Teréz A. Várkonyi

VS-type stabilization of MRAC controllers using robust fixed point transformations

Nowadays, control of dynamical systems with uncertainties is a common problem. Many sulutions can be found in the literature, one of these methods is the family of Robust Fixed Point Transformations (RFPT) with local basin of attraction. The method is based on the idea that if someone has to use an approximate model in a control task, there is a function which, locally converging to the right solution, can reduce the disadvantages of the approximation. In this paper, authors show that though RFPT can loose its local convergensity, it can still improve a simple controllers results and this improvement makes the controllers behavior very similar to that of a sliding mode controller. The similarity includes the so called chattering effect, but a simple smoothing algorithm is also introuced to minimize the fluctuation of the control signal.

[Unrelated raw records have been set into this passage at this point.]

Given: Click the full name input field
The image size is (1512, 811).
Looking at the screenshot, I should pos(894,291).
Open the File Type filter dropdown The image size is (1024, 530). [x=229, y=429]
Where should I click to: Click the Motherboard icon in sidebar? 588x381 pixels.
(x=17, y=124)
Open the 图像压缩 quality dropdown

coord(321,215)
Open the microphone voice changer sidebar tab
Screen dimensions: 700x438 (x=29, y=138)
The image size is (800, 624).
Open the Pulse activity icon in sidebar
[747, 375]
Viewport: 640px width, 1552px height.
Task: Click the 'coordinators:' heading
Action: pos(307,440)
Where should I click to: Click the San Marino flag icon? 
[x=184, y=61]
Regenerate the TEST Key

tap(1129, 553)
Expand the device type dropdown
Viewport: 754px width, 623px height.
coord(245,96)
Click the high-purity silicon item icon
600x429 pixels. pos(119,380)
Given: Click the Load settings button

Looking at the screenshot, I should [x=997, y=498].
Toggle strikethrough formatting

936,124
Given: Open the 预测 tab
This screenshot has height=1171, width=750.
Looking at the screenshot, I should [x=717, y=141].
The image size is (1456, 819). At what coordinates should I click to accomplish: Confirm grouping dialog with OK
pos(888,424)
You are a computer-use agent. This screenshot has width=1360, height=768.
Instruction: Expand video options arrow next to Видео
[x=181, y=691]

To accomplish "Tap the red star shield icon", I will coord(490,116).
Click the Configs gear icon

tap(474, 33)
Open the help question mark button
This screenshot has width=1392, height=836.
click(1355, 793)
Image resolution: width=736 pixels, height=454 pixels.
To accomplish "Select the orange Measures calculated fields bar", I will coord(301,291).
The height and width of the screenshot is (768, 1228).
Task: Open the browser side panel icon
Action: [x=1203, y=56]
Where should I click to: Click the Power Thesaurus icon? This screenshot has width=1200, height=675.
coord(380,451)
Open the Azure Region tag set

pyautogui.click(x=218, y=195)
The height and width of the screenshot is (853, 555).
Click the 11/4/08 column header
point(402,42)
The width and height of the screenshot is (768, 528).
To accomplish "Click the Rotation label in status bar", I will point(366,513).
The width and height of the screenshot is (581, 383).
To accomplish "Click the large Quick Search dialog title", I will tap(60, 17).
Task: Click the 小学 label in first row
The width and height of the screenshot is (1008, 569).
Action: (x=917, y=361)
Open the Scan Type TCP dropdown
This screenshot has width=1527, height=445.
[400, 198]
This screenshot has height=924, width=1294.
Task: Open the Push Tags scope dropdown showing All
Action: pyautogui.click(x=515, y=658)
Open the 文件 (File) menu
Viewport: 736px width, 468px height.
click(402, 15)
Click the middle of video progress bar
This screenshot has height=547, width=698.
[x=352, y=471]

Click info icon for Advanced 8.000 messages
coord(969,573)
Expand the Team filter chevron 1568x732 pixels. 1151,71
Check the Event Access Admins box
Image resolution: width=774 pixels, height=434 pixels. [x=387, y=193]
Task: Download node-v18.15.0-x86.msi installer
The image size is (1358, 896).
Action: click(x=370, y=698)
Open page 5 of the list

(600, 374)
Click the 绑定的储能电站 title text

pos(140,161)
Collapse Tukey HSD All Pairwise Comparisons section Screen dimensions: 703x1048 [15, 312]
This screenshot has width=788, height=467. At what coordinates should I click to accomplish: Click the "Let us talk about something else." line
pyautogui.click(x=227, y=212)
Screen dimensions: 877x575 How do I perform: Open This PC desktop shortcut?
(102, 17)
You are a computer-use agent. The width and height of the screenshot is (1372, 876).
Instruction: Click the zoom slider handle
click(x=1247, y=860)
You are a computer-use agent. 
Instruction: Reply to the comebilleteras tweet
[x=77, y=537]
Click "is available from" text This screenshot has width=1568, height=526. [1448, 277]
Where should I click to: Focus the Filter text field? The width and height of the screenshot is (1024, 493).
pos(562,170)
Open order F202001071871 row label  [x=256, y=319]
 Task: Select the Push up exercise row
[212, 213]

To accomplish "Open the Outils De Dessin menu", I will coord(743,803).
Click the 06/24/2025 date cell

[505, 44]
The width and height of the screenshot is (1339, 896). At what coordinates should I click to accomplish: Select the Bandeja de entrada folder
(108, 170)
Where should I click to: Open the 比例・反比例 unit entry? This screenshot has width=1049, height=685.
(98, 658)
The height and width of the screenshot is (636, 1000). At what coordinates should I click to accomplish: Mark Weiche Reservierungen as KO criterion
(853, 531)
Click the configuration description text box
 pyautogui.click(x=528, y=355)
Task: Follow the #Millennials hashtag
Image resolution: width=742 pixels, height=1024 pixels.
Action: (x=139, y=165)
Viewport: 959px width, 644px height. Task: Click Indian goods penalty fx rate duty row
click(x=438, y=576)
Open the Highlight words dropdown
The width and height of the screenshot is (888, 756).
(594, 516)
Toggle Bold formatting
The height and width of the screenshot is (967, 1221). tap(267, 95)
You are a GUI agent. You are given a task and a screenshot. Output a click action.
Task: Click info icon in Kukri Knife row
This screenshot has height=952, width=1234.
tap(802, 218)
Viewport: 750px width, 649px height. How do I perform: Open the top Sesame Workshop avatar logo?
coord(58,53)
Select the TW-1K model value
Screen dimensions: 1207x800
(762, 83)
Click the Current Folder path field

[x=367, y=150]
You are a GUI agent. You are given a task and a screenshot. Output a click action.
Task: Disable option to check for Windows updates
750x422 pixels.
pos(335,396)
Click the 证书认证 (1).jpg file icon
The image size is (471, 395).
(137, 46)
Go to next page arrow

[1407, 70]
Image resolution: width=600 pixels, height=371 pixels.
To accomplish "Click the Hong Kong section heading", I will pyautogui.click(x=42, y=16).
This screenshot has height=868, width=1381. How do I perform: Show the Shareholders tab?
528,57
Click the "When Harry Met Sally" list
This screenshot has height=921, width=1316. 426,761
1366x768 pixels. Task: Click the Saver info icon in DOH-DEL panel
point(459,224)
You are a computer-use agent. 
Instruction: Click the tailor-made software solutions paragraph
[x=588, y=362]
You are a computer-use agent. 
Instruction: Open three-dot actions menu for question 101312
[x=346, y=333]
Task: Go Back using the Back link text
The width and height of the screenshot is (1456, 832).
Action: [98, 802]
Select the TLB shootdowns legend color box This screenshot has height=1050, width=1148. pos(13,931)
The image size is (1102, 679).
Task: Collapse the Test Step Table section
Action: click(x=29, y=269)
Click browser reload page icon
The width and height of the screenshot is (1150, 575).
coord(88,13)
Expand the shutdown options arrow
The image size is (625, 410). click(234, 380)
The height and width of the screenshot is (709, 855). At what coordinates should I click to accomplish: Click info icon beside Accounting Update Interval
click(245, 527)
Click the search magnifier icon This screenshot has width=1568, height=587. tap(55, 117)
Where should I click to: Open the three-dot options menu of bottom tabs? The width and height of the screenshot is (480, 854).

Fuzzy parameter tuning in the stabilization of an RFPT-based adaptive control for an underactuated system

In this paper a “Robust Fixed Point Transformation (RFPT)” based adaptive control of an underactuated physical system is stabilized by adaptively tuning only one parameter of a single fuzzy membership function. This approach serves as an alternative to Lyapunovs “direct” method that suffers from mathematical difficulties when a Lyapunov function candidate has to be found for the control of a dynamically singular or badly conditioned system as an underactuated cart plus double pendulum. In our case the reaction forces of the directly driven two rotary axles are used for controlling the linear motion of the cart within possible physical limits. As a modification of the common TORA (Translational Oscillations with an Eccentric Rotational Proof Mass Actuator) that has only one counterweight, the present solution applies two counterweights: one of them is actively used and the other one is kept in a “safe” position while the system is far from the dynamic singularity. When the singularity is approached the reserved axle takes the active role and the previously used weight is moved back to the nonsingular region. This session results in oscillatory motion that precisely has to be implemented by the controller. Instead developing complete and generally useful system model this approach extracts information on the recent behavior of the controlled system only in the given control situation by using only three adaptive control parameters. Two of them can be kept fixed but the third one may need fine tuning for stable control. Now a formerly proposed intricate tuning strategy is replaced by simple fuzzy tuning. It is illustrated by simulations that the controller can precisely track the prescribed trajectory even in the presence of considerable modeling errors and badly conditioned dynamics.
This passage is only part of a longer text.